Triggered by EM Tools 1.6 PR #28 (PostgreSQL/PostGIS backend for pyArchInit imports, Enzo Cocca) and the Sub-3 reverse-export work that will follow on the same umbrella issue #27. Now that connecting to *live* archaeological databases is one click away, the bottleneck moves to the *mapping JSONs* that describe how to translate each project's source schema into EM graph nodes. Today those mappings ship as a tiny built-in set inside s3dgraphy (pyarchinit_us_table, pyarchinit_uss_table, pyarchinit_us_update, EMdb variants, generic Excel) — the long tail (regional pyArchInit forks, custom QGIS layouts, lab-specific Excel templates) lives in private folders. The registry turns that long tail into a discoverable, citable, peer-reviewable artifact. Dependencies and alignments: (a) DP-57 Zenodo automation — the registry mirrors accepted mappings to Zenodo for citation and FAIR archival. (b) DP-59 ORCID identity — verified-author badge, anonymous fallback always allowed. (c) DP-08 Subjectivity Project / DP-09 Vocabulary Project — the mapping JSONs are the place where vocabulary alignment between EM and external schemas becomes machine-readable; the registry is the natural place to surface alignment statistics across mappings. Open decisions (call out in conversation when this DP is reviewed): (1) subdomain — proposing `mappings.extendedmatrix.org`; alternatives `registry.extendedmatrix.org` (broader, could also host yEd palettes / XLSX templates / s3dgraphy plugins later) or `bridge.extendedmatrix.org` (since mappings *bridge* external data into EM). (2) hosting — GitHub Pages with custom domain (zero-cost, mirrors the main site flow) vs.
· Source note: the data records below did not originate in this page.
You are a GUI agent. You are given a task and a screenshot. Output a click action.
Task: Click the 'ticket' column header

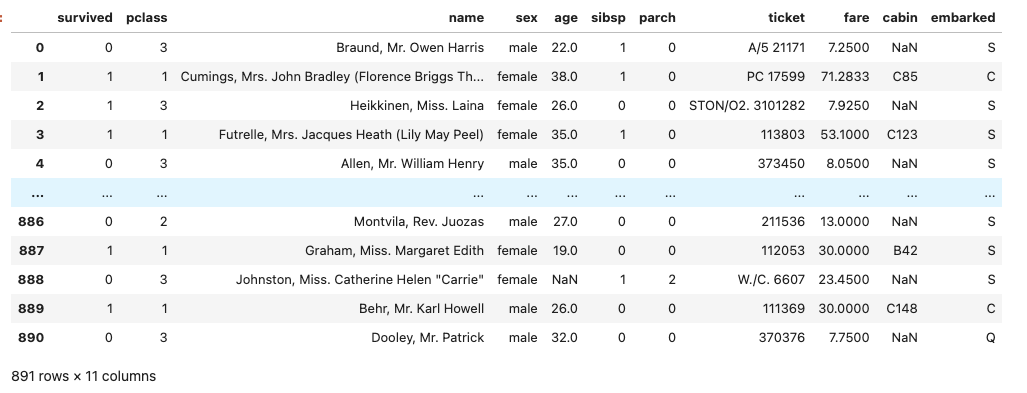(x=786, y=18)
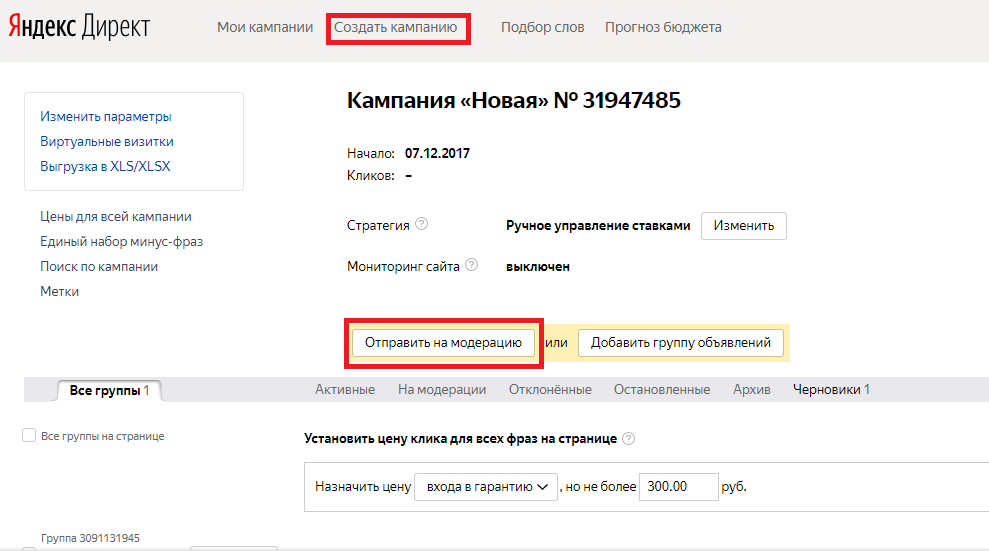Go to 'Подбор слов' page
Screen dimensions: 989x551
coord(542,27)
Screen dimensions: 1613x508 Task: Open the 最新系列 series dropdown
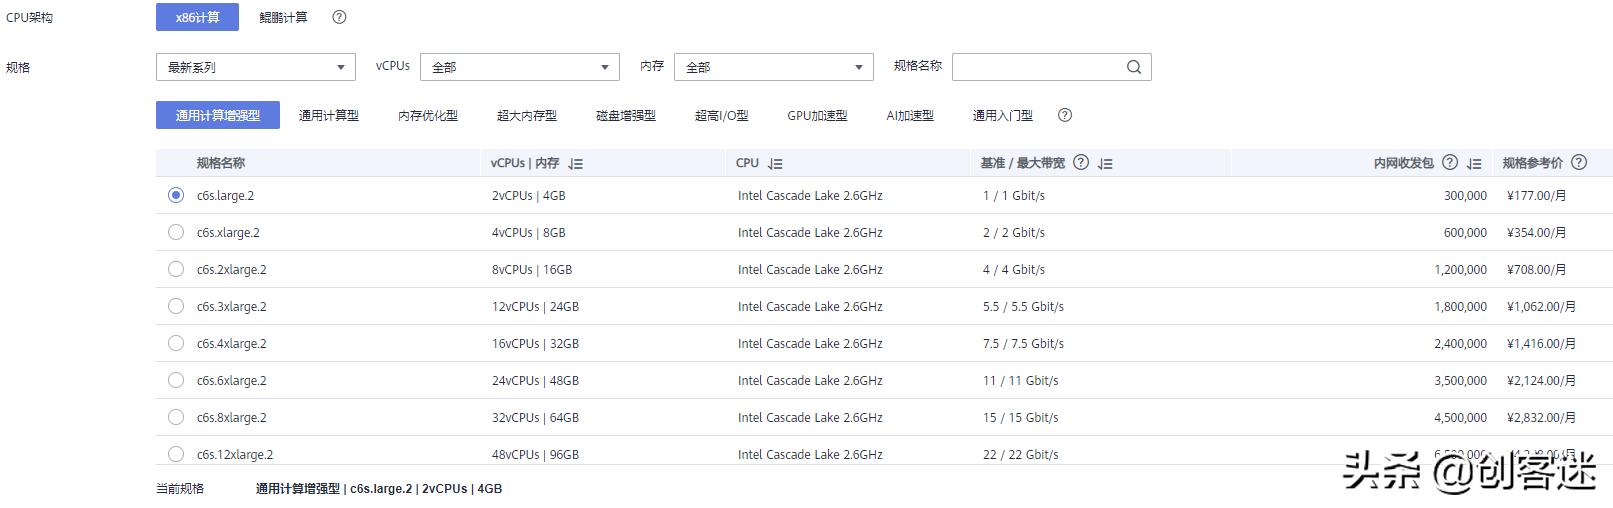(255, 67)
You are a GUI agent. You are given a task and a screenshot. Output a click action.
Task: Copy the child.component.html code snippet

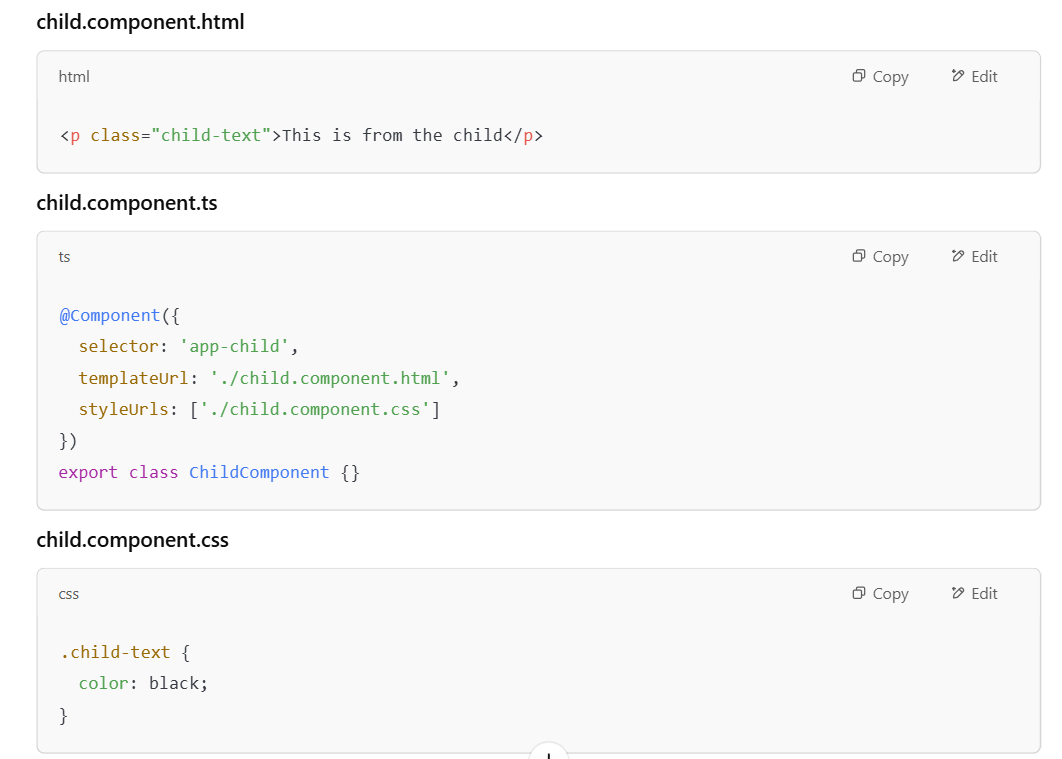879,76
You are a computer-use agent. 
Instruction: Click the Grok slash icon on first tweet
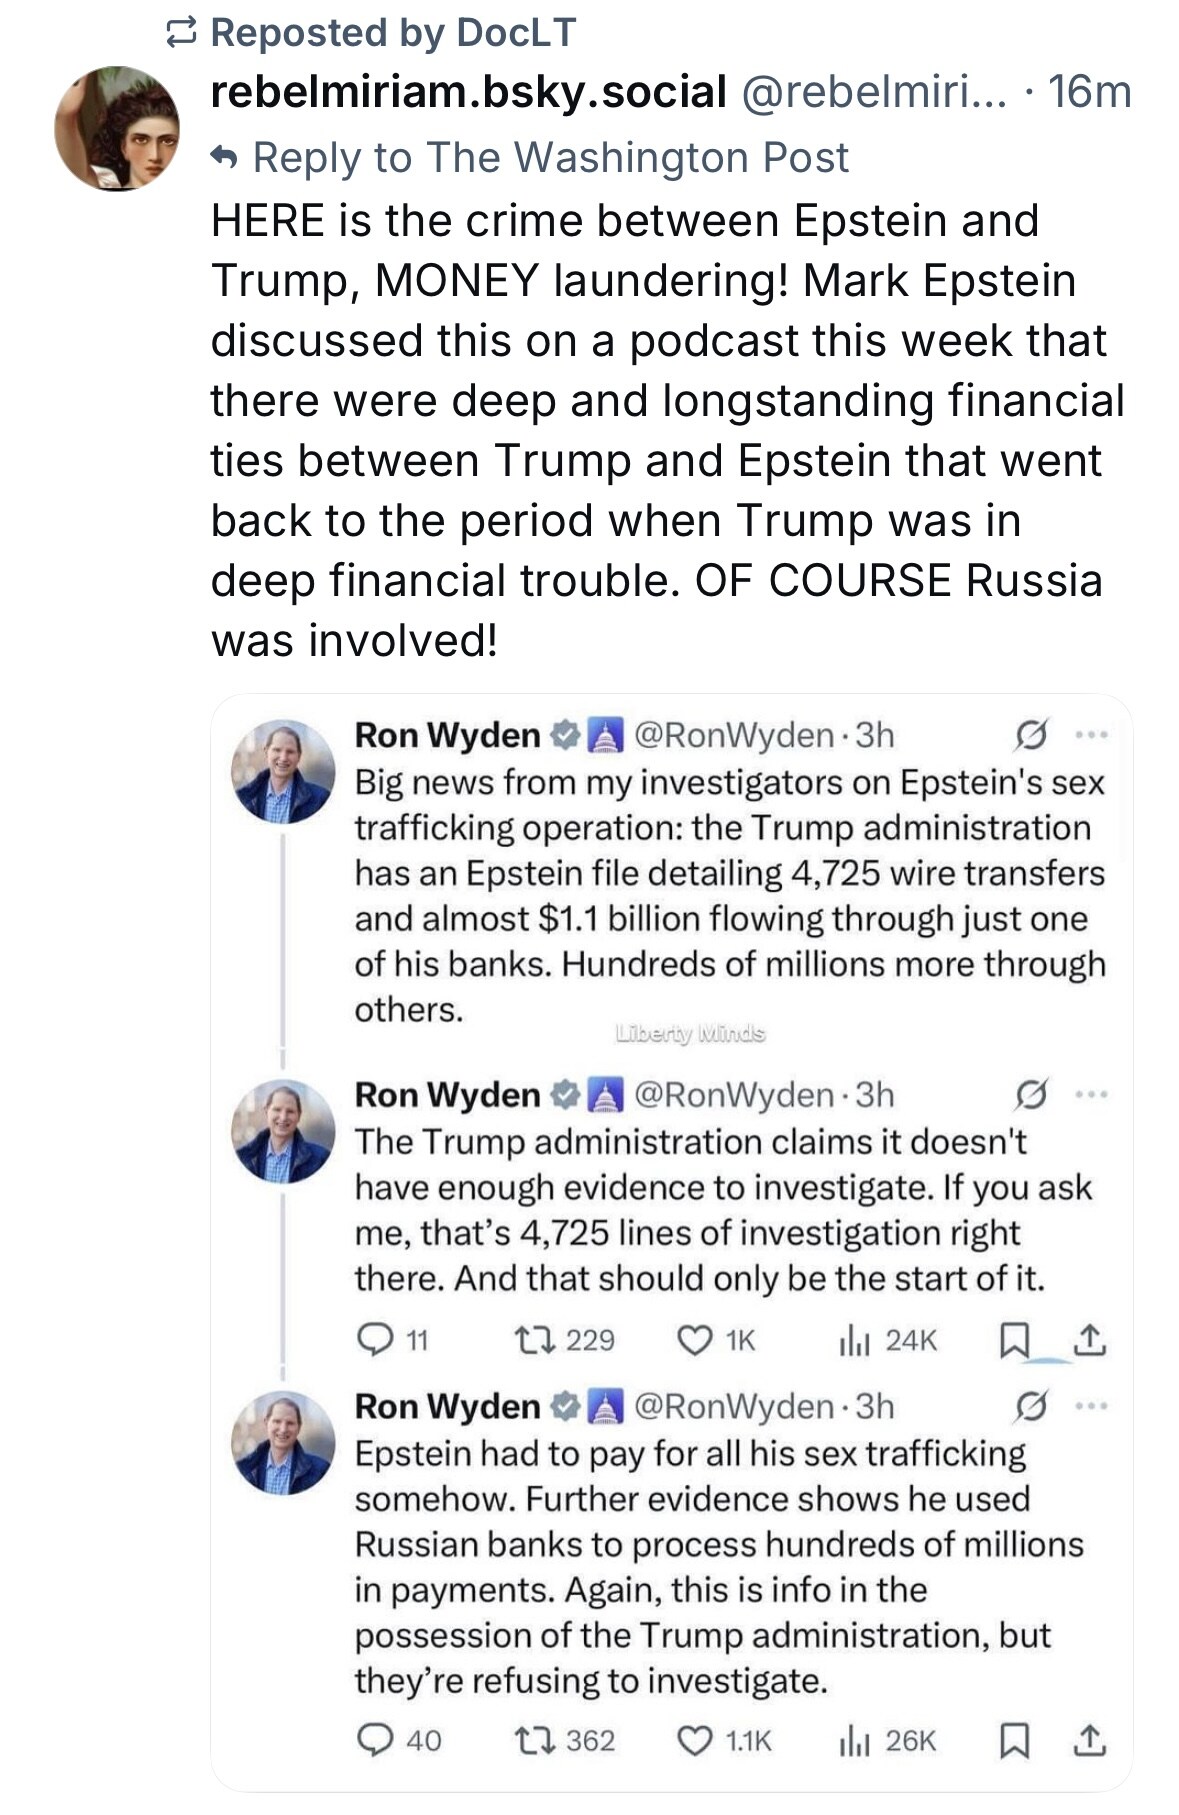[x=1030, y=736]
SSR on Cloudflare Pages (allows server-side mapping validation as a paid feature for unverified PRs). (3) PR review policy — auto-merge after CI passes vs. one maintainer ack required vs. ORCID-verified author only. (4) builder embed — single-page Astro island vs. separate static page. Recommendation: start with GitHub-as-registry + static cards site + embedded builder (Option B in the body) before considering anything heavier.